+++ Selection
In 2011, Bongioanni, Harboure and Salinas [1] considered the \(L^p(\mathbb {R}^n)(1<p<\infty )\) boundedness of the commutators of Riesz transforms related to L with \(\text {BMO}_\theta (\rho )({\mathbb {R}^n})\) functions. In another paper, they [2] established the weighted boundedness for the semi-group maximal function, Riesz transforms, fractional integrals and Littlewood–Paley functions related to L with weights belong to \(A_p^{\rho ,\theta }\) class which includes the Muckenhoupt weight class \(A_p\).

Theorem A

([2]). For \(1<p<\infty \), the operator \(\mathcal {T}^*\) is bounded on \(L^p(w)\) when \(w\in A_p^{\rho ,\theta }\).

Theorem B

([2]). For \(1<p<n/\alpha \), the operator \(\mathcal {I}_\alpha \) is bounded from on \(L^p(w)\) into \(L^q(w^{q/p})\) for \(w^{q/p}\in A_{1+\frac{q}{p'}}^{\rho ,\infty }\), with \(\frac{1}{q}=\frac{1}{p}-\frac{\alpha }{n}\).

Recently, Tang [22] considered the weighted norm inequalities for \(\mathcal {T}_b^*\).

Theorem C

([22]). Let \(1<p<\infty \), \(w\in A_p^{\rho ,\theta }\) and \(b\in \text {BMO}_\theta (\rho )({\mathbb {R}^n})\), then there exists a constant C such that

$$\begin{aligned} \Vert \mathcal {T}^*_b(f)\Vert _{L^p(w)}\le C\Vert b\Vert _{\text {BMO}_\theta (\rho )}\Vert f\Vert _{L^p(w)}. \end{aligned}$$

Tang [23] established the weighted boundedness for fractional integrals \(\mathcal {I}_\alpha \) and corresponding commutator \(\mathcal {I}_\alpha ^b\) related to L. The Anh Bui [5] also gave weighted estimate for the commutator of fractional integrals related to L.
++++++
Exercise instructions
In the excerpt on weighted estimates related to L, in what year did Bongioanni, Harboure and Salinas consider the boundedness of the commutators of Riesz transforms?
+++ Excerpted data
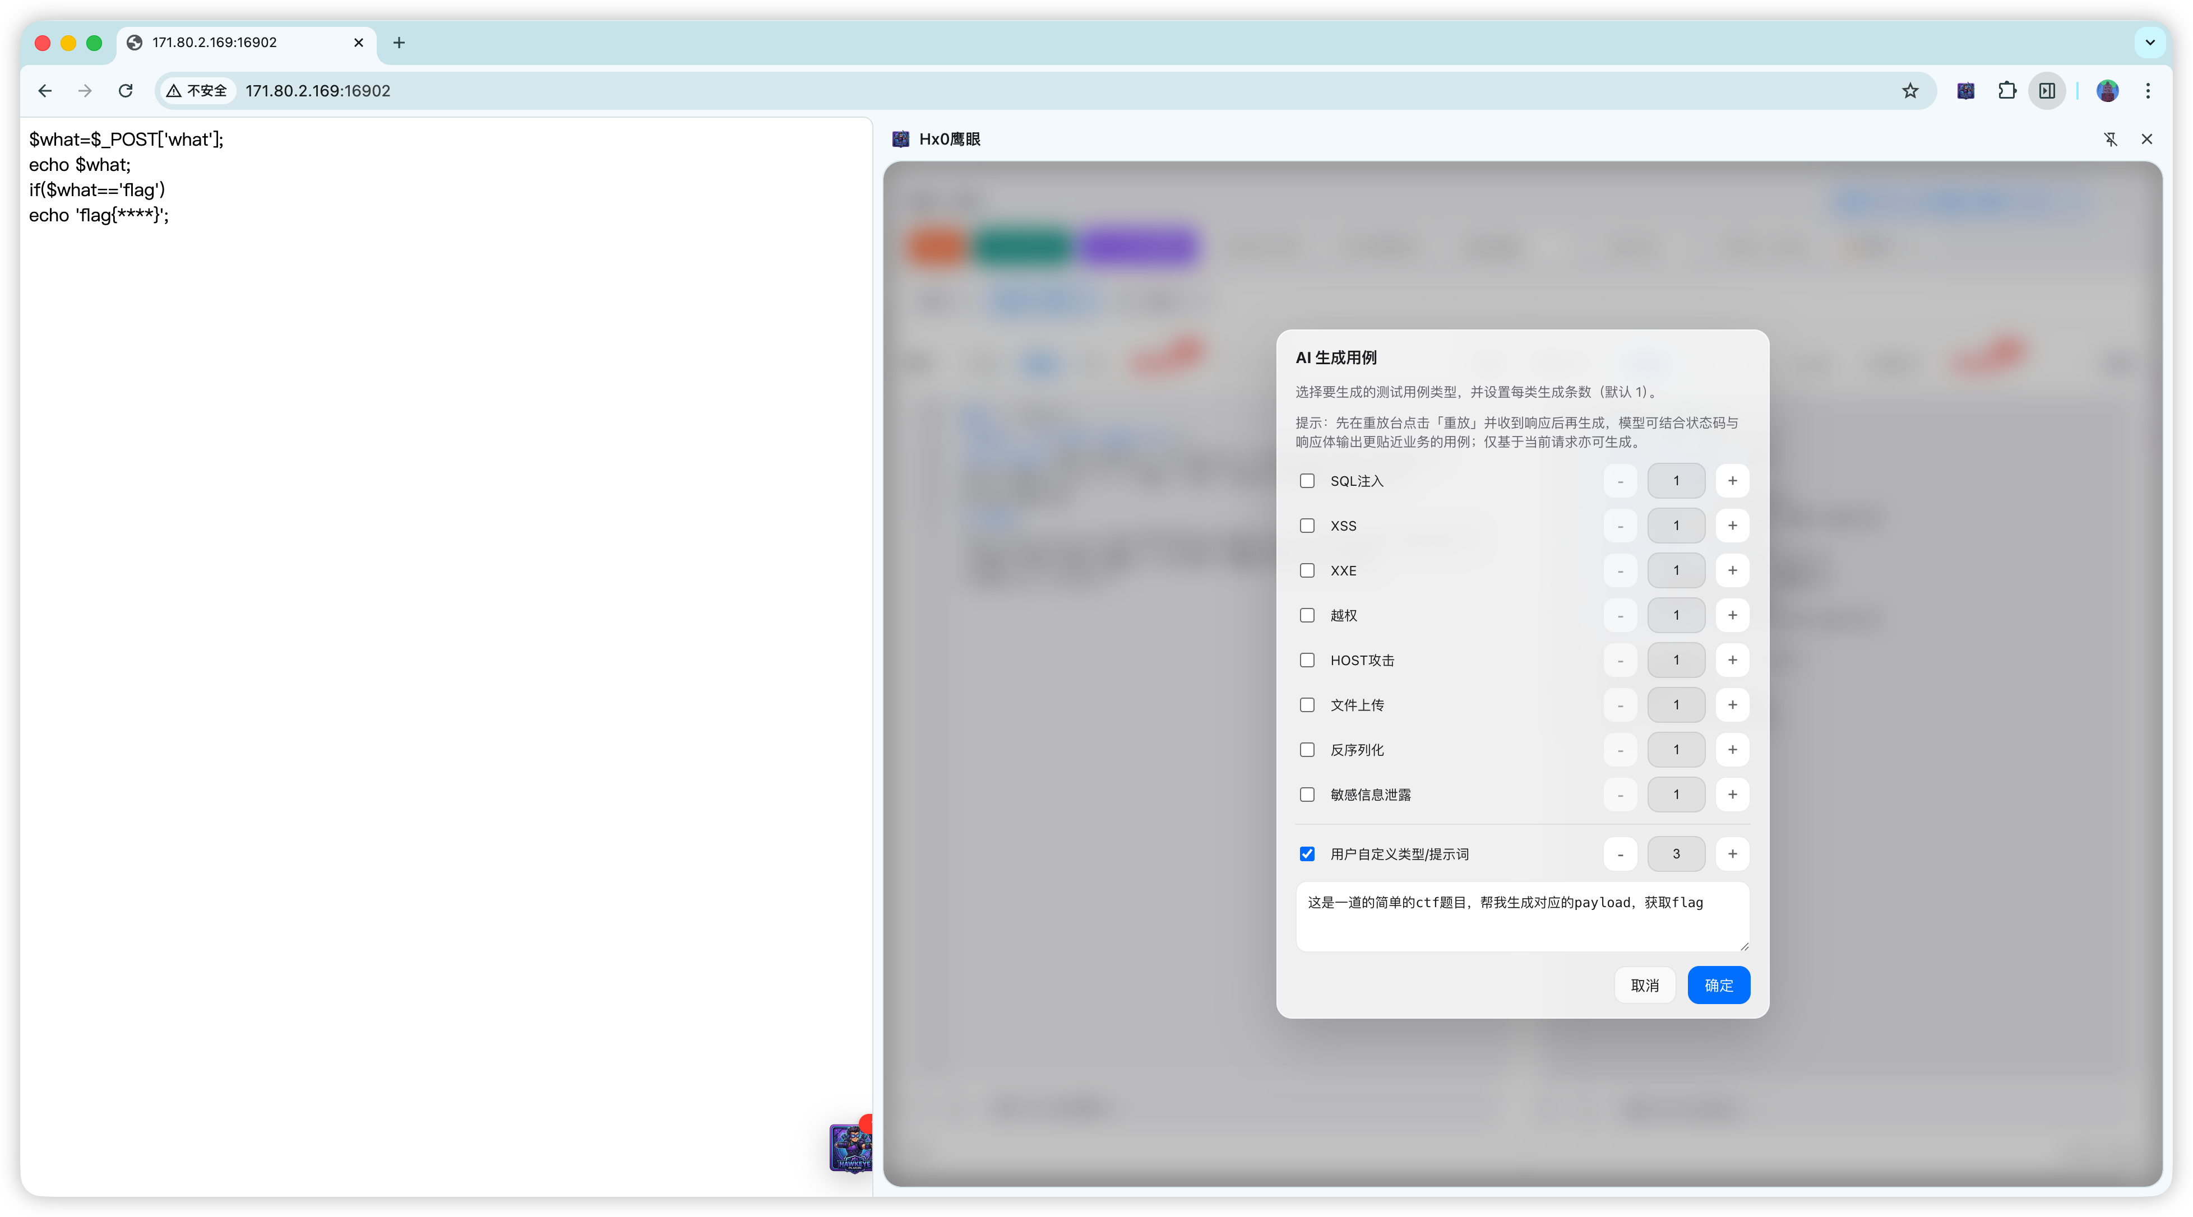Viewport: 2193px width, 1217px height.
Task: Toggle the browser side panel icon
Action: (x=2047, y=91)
++++++
+++ Excerpted data
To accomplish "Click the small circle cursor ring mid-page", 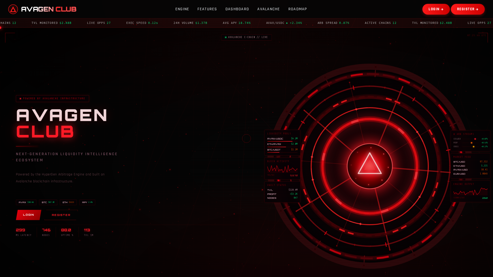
++++++
Solved exercise
2011